-- Begin Selected passage --

This is a problem I am continually wrestling with as I have recently been doing several projects that involve loft conversions and/or other work on existing buildings that are complicated in 3d, with split levels, intersecting pitched roofs and so on. As I linked to on the other discussion, here is a thread I made when I first started trying to work out how to do things using a 3d model (up until then I'd effectively been doing everything manually in 2D):

 

https://forum.vectorworks.net/index.php?/topic/42959-generating-usable-floorplans-for-roof-spaces/

 

That was a couple of years back; in the meantime, I have developed a method of sorts but it's far from tidy. You might be interested in looking at this screen recording where I try and show how a more recent drawing is structured. You can see that at both of the floor levels I show, I've got a combination of a horizontal section and a top/plan view. Each cropped to odd shapes to the fit together into the final drawing. There is a certain amount of patching-up (hiding lines that shouldn't be there, and so on) that I do in annotation space.

 

This drawing makes use of auto-hybrids to an extent. (NB towards the end for example that this is how I've created the party walls at loft level where they have to follow the profile of the roof, and incorporate chimneybreasts - trying to draw these using the wall tool was just too much hassle and unstable). However, I've since stopped using autohybrids because I have found they create too many new problems. Mainly to do with ease of editing, because it's difficult to move elements in and out of them due to the fact they have their own internal XYZ system. So elements that in this drawing example were autohybrids, visible in the top/plan portion of my composite drawing, I'm now more inclined to simply model directly and include in the horizontal section portion. This means that when I get to loft level, hardly any of the final plan is generated using top/plan - in fact it might literally be cropped right down to just a couple of doors and part of a partition wall.

-- End Selected passage --
-- Begin Stored rows --

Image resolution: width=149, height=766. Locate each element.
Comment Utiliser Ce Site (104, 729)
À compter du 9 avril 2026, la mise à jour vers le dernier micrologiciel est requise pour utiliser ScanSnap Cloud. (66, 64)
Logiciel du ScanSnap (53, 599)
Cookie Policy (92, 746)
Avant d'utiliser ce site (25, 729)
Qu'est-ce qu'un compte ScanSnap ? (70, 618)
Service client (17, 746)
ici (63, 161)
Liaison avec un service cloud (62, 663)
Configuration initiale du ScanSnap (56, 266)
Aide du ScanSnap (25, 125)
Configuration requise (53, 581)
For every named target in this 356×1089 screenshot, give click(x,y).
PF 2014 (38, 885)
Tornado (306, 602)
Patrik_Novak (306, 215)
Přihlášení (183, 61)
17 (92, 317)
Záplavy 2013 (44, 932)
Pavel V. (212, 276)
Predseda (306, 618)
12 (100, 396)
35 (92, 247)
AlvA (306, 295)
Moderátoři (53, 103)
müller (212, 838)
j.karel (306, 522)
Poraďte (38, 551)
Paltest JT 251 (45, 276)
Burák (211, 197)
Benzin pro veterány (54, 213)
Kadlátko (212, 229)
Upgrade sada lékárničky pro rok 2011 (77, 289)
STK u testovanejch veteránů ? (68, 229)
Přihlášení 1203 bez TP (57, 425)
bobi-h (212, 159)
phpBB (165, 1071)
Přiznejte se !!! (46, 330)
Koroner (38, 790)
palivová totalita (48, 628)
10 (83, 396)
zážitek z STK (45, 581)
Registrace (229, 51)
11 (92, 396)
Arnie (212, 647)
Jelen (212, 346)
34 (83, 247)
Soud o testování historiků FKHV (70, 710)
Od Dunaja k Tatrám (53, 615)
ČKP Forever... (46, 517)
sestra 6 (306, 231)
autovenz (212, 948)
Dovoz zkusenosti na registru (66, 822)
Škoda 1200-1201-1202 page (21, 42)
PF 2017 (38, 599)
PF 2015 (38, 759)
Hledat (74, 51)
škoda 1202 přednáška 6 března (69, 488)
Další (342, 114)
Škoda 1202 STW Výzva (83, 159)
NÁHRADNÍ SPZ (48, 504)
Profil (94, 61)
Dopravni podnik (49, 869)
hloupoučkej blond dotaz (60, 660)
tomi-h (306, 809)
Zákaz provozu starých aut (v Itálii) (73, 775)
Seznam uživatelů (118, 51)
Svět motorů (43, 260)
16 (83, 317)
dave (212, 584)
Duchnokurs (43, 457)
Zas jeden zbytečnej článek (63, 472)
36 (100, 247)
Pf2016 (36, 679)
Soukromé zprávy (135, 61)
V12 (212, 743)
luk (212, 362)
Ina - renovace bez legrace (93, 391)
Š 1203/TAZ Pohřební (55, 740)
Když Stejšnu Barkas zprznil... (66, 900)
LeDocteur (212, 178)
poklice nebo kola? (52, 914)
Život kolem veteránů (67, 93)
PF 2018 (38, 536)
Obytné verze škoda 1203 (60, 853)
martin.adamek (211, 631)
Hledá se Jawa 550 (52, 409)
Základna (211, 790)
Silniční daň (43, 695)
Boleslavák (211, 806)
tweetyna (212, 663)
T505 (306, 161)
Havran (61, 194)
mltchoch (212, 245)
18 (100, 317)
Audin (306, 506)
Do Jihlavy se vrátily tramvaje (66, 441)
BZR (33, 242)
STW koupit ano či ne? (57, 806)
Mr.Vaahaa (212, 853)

-- End Stored rows --

**Set problem 1**
Write out the forum post on drawing loft conversions word for word, from "That was a couple" up to and including "in annotation space.".
**Set problem 2**
Extend the forum post on drawing loft conversions, picking up after its final sentence.

**Response 1**
That was a couple of years back; in the meantime, I have developed a method of sorts but it's far from tidy. You might be interested in looking at this screen recording where I try and show how a more recent drawing is structured. You can see that at both of the floor levels I show, I've got a combination of a horizontal section and a top/plan view. Each cropped to odd shapes to the fit together into the final drawing. There is a certain amount of patching-up (hiding lines that shouldn't be there, and so on) that I do in annotation space.

**Response 2**
 

Top/plan is also not much good at showing things that have been directly modelled, on lower stories, in top view. In this drawing an example is the roof of an existing victorian ground floor bay window, which I want to see in my first floor plan. This had to be directly modelled as there's no hope of using the standard VW window, wall and roof tools to create something that sufficiently resembles the reality. So the top view of this is included in my horizontal section viewport crop.

 

I'd certainly like to find a less labour-intensive way of dealing with these kinds of situations. It perhaps helps explain why I think we urgently need a rethink of how plans are generated. We need an "intelligent" horizontal section method. One that can section through solid modelling elements as well as parametric elements like doors and walls and produce a sensible and reasonably customisable result.

 

Anyway here is the screen recording. Don't know if any of this makes sense to anyone else. Happy to answer any questions.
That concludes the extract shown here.